Shaadenfreude is a common NT trait.
Any idea why? There a little bit in regards to scientific studies on Wikipedia but not much.
NTs constantly navigate in a social hierarchy (the same way dogs do in a pack). They know exactly where their place is in that hierarchy and have to stay in place and act accordingly to not be excluded from the group. Being excluded from the group is the worst thing that could happen for an NT, this is just as bad as being harshly bullied for a person with AS. In the hierarchy you are allowed to (almost obliged to) bully those below you, and you should accept being bullied from those above, that is with as smile on your face and of course being willing to come back for more!!
So the Shaadenfreude is a manifestation of NTs expressing joy over the likelihood that another group-member might fall down the social hierarchy due to accident or otherwise, making the joyful person "higher" than them in the hierarchy.

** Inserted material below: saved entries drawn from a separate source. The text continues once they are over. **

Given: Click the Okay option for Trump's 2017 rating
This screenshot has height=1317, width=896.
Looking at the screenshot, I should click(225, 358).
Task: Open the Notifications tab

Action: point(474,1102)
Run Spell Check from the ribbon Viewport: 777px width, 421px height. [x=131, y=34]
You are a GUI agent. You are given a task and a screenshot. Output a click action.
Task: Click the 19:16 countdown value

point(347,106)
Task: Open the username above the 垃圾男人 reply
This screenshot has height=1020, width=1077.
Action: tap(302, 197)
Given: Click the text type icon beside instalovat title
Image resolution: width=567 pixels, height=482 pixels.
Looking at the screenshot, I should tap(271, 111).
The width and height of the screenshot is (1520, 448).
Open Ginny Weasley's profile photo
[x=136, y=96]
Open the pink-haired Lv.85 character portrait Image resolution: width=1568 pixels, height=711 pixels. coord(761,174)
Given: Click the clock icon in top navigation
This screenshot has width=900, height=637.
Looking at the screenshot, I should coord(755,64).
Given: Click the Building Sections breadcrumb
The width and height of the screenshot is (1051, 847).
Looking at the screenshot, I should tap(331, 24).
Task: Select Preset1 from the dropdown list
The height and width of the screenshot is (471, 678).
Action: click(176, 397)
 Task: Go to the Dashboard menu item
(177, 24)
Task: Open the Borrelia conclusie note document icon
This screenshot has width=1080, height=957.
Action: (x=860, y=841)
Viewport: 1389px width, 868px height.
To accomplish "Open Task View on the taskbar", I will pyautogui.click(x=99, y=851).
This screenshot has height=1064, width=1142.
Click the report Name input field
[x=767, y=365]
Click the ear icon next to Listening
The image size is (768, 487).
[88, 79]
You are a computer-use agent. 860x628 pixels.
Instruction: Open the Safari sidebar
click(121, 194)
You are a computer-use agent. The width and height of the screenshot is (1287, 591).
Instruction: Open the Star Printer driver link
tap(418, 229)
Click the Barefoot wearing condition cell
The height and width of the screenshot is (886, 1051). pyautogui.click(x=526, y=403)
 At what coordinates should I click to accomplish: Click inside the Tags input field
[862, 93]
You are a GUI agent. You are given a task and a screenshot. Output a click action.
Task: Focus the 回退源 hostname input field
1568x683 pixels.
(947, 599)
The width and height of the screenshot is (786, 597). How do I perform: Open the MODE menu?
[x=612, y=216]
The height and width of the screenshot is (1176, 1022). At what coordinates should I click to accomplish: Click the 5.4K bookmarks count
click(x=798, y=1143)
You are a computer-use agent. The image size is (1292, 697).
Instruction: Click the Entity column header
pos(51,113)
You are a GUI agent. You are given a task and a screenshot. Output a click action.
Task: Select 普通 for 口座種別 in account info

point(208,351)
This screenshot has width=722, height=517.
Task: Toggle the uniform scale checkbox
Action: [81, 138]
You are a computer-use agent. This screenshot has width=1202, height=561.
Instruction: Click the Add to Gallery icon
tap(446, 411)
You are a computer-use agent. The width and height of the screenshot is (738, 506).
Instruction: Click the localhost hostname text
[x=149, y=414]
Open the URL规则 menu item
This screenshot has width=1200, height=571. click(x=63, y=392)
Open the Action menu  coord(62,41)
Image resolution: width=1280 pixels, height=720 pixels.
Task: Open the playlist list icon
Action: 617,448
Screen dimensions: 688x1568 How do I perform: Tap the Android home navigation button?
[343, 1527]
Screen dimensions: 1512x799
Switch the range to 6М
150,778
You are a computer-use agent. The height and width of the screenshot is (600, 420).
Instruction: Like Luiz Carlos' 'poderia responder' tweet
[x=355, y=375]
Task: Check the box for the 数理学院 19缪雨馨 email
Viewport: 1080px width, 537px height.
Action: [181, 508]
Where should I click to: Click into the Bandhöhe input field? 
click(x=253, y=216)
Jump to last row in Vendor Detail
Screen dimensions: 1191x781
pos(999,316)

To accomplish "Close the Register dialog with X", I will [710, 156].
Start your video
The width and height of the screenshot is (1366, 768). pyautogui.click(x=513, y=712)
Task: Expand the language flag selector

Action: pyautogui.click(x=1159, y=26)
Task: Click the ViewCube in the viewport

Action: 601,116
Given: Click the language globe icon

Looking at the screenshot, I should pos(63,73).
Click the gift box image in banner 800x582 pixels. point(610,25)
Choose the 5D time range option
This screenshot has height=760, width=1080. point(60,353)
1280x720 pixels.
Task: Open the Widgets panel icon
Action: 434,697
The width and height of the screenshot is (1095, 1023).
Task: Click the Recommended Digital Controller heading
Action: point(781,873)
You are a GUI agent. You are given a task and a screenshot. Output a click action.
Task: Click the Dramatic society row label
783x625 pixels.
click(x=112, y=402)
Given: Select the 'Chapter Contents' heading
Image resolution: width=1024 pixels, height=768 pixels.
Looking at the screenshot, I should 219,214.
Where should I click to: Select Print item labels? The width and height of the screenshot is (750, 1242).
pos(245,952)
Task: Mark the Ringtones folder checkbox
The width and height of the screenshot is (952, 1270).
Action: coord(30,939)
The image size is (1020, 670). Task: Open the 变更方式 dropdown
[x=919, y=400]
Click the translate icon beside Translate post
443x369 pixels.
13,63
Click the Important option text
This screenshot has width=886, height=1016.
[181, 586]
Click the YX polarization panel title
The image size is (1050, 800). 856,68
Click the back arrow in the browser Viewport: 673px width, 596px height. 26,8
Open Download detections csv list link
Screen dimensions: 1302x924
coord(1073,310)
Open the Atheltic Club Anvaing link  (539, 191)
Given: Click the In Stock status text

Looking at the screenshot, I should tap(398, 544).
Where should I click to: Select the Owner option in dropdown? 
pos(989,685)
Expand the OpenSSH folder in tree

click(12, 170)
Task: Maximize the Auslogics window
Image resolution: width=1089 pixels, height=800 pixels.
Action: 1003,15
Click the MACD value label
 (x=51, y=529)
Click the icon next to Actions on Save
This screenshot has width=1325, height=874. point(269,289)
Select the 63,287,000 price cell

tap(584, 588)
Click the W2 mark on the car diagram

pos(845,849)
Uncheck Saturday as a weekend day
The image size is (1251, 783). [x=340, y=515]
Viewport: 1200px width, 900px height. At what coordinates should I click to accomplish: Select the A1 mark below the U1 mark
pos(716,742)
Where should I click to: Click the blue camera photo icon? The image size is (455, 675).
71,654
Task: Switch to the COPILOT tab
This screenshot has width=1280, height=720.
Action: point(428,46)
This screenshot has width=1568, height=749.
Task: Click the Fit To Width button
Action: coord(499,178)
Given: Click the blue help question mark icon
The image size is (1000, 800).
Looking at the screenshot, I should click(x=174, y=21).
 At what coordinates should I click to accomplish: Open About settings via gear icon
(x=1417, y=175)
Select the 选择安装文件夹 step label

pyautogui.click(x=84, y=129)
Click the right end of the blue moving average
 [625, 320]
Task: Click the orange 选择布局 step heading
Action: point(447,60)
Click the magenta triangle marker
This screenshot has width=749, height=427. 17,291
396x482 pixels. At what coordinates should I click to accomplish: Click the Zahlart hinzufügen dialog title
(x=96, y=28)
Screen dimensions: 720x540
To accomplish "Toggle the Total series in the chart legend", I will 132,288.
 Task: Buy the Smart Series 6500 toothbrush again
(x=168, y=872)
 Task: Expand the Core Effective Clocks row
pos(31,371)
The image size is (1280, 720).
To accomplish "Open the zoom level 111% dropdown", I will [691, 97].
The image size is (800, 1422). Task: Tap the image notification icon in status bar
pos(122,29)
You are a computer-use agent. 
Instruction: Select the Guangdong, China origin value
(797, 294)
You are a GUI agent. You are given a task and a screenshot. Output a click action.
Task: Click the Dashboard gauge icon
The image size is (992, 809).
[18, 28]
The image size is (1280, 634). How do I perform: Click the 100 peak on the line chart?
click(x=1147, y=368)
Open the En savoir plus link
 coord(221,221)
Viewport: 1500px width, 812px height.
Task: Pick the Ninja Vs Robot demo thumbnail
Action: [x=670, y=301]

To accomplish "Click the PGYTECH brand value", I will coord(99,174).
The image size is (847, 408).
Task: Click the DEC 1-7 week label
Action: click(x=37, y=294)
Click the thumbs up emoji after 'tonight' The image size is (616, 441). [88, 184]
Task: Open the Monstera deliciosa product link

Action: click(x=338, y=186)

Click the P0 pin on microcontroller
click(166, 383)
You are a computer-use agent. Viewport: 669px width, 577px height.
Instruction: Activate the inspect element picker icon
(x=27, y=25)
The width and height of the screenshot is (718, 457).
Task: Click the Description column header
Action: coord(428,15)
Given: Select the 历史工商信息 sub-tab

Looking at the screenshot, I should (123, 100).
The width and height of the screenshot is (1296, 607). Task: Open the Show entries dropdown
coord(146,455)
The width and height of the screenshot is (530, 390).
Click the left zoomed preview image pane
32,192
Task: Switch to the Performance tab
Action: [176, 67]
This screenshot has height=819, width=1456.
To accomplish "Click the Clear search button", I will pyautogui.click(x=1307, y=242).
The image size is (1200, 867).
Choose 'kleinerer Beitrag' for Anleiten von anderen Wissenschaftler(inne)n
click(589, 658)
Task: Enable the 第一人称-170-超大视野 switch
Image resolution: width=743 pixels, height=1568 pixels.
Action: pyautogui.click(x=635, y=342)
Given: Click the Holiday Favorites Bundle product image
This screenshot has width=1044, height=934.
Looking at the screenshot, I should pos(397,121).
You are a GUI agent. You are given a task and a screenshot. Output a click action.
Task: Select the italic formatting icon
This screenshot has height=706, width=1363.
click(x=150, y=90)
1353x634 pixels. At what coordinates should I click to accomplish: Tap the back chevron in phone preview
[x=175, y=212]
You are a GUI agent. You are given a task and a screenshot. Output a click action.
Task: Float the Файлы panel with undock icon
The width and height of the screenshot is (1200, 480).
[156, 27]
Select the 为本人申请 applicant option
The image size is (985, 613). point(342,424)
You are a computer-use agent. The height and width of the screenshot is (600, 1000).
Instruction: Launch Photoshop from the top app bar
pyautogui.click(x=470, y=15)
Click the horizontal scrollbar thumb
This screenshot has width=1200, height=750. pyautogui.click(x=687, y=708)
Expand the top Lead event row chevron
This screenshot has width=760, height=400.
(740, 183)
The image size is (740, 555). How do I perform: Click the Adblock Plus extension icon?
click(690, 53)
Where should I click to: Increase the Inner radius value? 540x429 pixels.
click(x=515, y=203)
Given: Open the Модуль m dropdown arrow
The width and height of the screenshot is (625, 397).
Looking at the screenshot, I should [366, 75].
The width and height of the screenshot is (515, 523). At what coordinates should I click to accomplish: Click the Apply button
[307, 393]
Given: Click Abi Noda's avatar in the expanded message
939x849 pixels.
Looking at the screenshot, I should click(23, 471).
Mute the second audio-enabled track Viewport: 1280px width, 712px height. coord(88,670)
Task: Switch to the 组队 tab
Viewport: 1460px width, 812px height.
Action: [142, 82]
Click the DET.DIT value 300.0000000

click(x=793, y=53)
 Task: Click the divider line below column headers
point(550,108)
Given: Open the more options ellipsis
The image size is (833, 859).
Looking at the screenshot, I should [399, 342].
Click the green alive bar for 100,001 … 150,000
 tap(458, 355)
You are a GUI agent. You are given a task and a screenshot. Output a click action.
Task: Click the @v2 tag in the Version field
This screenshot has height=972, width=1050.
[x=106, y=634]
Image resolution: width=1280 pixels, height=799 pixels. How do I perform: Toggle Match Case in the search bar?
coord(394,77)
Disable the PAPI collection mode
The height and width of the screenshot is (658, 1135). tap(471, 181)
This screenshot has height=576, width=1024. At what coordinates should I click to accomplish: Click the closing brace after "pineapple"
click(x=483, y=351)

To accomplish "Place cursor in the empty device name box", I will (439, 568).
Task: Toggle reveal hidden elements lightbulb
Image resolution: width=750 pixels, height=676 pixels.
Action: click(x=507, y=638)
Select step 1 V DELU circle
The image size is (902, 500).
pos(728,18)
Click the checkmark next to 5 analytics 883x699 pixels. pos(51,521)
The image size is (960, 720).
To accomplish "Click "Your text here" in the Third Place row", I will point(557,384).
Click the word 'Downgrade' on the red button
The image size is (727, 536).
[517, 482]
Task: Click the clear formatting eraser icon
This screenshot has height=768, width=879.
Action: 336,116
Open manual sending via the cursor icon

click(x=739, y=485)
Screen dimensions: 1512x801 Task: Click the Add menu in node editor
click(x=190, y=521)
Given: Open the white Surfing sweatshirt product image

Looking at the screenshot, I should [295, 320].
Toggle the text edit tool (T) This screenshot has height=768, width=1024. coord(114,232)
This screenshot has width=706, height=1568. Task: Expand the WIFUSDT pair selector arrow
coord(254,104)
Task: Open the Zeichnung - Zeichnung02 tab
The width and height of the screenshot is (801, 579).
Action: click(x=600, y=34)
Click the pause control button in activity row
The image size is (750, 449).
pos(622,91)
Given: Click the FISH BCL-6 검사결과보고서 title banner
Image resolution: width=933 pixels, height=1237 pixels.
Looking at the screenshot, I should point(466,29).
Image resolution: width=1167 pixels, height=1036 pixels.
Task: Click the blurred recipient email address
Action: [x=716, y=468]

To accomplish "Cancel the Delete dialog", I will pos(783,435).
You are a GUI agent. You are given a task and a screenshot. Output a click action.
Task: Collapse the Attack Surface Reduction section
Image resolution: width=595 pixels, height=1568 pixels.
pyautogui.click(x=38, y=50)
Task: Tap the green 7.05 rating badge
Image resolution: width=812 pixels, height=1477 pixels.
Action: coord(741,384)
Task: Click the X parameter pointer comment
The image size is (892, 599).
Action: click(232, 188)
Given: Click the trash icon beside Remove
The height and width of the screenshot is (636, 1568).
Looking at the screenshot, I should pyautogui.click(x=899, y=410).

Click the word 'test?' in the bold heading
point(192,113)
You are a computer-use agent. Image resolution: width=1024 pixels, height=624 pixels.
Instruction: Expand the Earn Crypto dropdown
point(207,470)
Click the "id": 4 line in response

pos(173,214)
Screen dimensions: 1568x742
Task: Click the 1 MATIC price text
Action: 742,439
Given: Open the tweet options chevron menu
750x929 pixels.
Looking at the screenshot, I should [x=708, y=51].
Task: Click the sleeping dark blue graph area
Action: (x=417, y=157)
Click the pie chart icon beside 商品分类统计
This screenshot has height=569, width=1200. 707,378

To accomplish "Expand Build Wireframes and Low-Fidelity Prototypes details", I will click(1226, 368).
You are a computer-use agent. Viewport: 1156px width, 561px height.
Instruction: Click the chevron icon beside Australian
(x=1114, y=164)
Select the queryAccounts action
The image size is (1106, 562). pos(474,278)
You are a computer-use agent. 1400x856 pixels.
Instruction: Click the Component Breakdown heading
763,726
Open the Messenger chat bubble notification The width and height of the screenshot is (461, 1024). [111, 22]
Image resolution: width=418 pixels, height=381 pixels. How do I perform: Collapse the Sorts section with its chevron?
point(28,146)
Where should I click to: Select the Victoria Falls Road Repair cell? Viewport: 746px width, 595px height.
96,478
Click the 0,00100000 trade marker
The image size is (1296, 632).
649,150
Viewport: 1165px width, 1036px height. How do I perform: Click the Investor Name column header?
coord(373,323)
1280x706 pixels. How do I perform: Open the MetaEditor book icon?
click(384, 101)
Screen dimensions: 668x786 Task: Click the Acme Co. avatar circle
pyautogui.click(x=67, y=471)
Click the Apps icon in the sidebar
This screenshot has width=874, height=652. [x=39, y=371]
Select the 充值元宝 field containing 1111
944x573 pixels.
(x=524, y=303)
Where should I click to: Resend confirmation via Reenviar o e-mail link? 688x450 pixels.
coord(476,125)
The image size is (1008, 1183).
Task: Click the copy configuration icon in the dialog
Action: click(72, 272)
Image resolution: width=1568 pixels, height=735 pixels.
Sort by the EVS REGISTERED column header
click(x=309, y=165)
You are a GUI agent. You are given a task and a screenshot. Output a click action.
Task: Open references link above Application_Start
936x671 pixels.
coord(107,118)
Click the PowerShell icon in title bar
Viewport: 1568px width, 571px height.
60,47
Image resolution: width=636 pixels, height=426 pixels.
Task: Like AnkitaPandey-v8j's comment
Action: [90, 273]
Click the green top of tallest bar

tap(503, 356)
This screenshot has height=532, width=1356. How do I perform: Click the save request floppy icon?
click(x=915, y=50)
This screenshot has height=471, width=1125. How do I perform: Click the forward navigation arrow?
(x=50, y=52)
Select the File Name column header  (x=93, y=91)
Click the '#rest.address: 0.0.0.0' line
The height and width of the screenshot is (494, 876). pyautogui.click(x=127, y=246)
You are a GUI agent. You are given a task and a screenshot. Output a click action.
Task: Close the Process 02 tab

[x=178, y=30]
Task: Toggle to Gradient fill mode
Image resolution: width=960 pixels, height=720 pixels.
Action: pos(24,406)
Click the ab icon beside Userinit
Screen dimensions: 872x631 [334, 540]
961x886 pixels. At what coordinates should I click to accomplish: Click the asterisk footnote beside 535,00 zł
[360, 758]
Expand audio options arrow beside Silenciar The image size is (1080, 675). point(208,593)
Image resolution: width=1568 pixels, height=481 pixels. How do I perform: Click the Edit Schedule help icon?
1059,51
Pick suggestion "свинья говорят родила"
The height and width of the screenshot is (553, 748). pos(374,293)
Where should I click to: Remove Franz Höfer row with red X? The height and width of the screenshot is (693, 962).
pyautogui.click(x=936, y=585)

The biggest true desire for NTs is to be at the top of the social hierarchy. This is basically what motivates them (i.e. social motivation).
Luckily, not all NT practice Shaadenfreude. At least not visibly. But they might possibly do it on the inside.
I would say that it's more them who have the problem than you.
Shaadenfreude is a common NT trait.
It's certainly not limited to them. I know I have felt schadenfreude (or skadefryd as we say in my language) at seeing someone I dislike taken down a peg.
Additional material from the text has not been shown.